Render the entries from the line holding "The height and width of the screenshot is (813, 1176)." through the end of the entries, inclusive, as a Markdown table with the columns "Row" and "Line". Give each line its own numbered row, and leave out blank lines.

:: PROVIDED ENTRIES

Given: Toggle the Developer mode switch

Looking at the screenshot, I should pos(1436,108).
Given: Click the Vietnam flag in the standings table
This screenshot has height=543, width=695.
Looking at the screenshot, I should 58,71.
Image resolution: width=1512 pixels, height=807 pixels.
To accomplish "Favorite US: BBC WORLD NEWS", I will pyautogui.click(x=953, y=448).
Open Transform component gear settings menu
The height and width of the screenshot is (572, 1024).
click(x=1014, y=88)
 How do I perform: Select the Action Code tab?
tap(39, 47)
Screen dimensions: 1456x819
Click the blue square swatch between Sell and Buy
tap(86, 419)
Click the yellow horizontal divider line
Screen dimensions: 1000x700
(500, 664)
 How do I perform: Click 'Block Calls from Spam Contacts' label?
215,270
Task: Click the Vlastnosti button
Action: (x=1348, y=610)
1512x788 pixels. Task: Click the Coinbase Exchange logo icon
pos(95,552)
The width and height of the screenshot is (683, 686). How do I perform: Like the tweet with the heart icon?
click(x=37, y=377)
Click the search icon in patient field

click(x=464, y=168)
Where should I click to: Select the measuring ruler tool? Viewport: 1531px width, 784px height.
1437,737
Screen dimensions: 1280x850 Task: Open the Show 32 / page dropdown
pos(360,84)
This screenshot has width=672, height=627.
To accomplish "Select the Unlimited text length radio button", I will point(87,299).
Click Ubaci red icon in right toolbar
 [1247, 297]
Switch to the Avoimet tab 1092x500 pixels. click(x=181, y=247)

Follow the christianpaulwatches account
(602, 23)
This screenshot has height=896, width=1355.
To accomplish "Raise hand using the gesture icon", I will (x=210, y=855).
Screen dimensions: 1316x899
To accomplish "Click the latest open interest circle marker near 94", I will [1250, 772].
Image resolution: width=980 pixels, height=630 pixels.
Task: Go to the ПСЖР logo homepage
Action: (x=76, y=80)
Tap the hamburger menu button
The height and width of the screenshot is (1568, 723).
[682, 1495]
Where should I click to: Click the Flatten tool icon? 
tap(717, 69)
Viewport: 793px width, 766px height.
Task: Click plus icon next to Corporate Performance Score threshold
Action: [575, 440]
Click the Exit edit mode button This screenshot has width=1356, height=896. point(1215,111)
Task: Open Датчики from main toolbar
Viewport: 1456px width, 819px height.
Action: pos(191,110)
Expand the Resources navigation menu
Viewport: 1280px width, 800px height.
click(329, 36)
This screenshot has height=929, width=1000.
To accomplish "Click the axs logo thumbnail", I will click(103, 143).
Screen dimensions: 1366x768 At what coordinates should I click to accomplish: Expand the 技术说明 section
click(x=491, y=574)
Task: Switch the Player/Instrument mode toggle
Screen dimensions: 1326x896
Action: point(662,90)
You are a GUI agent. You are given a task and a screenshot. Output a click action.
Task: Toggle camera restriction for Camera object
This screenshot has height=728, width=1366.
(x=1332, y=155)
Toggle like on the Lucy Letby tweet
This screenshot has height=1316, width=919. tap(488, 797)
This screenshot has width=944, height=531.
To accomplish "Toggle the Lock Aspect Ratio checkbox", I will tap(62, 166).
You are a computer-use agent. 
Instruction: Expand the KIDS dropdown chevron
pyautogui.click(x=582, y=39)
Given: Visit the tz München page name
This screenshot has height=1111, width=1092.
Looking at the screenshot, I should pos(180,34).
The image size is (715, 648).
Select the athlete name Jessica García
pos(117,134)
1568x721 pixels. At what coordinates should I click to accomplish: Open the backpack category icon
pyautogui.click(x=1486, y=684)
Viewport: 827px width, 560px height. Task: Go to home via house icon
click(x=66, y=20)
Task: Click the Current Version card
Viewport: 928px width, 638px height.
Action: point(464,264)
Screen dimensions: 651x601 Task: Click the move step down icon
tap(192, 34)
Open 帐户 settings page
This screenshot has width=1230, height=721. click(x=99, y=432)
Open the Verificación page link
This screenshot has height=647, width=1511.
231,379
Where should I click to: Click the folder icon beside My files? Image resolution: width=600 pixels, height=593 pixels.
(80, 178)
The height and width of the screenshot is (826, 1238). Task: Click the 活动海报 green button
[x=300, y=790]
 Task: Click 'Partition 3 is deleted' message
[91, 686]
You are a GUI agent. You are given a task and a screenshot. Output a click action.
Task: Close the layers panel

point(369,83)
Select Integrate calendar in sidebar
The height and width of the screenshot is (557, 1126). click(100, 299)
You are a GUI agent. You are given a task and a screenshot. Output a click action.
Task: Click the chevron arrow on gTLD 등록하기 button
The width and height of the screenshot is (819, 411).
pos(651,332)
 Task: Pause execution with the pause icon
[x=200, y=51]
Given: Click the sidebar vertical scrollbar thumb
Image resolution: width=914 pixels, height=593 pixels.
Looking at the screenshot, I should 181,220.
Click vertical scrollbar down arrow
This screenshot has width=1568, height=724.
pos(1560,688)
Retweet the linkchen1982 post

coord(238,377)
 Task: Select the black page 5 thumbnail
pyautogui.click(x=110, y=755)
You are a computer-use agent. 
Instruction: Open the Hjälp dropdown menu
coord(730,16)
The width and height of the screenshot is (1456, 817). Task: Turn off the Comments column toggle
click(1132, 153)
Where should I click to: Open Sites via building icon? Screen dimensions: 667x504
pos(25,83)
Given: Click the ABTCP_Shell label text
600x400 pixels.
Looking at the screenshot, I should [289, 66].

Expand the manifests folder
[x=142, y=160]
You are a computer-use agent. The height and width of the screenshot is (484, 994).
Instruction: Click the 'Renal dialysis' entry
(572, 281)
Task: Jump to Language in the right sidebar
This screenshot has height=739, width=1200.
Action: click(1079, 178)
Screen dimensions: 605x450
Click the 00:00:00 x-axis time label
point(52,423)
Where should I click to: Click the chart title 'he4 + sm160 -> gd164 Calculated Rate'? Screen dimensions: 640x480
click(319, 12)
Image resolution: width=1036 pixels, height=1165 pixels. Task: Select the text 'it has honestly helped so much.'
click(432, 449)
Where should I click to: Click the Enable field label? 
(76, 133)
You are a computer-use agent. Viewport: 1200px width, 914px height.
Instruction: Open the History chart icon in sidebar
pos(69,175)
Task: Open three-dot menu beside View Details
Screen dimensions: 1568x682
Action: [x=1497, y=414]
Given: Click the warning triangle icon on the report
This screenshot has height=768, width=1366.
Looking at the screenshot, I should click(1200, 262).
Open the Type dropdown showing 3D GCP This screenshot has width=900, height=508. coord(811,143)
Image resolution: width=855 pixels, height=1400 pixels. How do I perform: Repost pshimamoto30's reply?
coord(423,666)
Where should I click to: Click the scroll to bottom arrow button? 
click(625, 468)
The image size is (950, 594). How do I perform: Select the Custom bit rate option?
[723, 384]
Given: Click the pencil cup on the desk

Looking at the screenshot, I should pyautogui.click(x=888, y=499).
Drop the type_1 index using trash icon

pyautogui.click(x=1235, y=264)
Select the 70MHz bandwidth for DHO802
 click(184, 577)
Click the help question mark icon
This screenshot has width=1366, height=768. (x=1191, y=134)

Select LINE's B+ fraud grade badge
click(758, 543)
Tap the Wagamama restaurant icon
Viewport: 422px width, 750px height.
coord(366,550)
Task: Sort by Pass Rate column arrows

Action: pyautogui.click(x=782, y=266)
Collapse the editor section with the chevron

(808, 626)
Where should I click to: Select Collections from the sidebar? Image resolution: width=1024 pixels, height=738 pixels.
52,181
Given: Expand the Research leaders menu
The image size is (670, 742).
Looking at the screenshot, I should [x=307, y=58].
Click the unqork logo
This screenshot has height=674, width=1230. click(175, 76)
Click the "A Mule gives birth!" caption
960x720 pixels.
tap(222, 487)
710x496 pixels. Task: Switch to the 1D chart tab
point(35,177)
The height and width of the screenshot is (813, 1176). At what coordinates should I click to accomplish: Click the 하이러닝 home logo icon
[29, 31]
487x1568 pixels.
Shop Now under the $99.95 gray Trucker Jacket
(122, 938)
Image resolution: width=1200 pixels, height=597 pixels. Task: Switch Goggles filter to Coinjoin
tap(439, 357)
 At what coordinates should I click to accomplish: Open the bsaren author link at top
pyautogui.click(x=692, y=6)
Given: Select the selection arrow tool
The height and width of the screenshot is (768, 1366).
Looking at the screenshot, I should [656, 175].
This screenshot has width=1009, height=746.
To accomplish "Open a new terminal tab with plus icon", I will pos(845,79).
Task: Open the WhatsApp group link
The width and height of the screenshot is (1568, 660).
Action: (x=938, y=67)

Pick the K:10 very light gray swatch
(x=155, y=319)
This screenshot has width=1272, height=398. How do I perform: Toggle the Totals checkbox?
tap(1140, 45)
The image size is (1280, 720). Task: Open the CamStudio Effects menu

::::

• THE RESULT:
| Row | Line |
|---|---|
| 1 | The height and width of the screenshot is (813, 1176). At what coordinates should I click to accomplish: Click the 하이러닝 home logo icon |
| 2 | [29, 31] |
| 3 | 487x1568 pixels. |
| 4 | Shop Now under the $99.95 gray Trucker Jacket |
| 5 | (122, 938) |
| 6 | Image resolution: width=1200 pixels, height=597 pixels. Task: Switch Goggles filter to Coinjoin |
| 7 | tap(439, 357) |
| 8 |  At what coordinates should I click to accomplish: Open the bsaren author link at top |
| 9 | pyautogui.click(x=692, y=6) |
| 10 | Given: Select the selection arrow tool |
| 11 | The height and width of the screenshot is (768, 1366). |
| 12 | Looking at the screenshot, I should [656, 175]. |
| 13 | This screenshot has width=1009, height=746. |
| 14 | To accomplish "Open a new terminal tab with plus icon", I will pos(845,79). |
| 15 | Task: Open the WhatsApp group link |
| 16 | The width and height of the screenshot is (1568, 660). |
| 17 | Action: (x=938, y=67) |
| 18 | Pick the K:10 very light gray swatch |
| 19 | (x=155, y=319) |
| 20 | This screenshot has width=1272, height=398. How do I perform: Toggle the Totals checkbox? |
| 21 | tap(1140, 45) |
| 22 | The image size is (1280, 720). Task: Open the CamStudio Effects menu |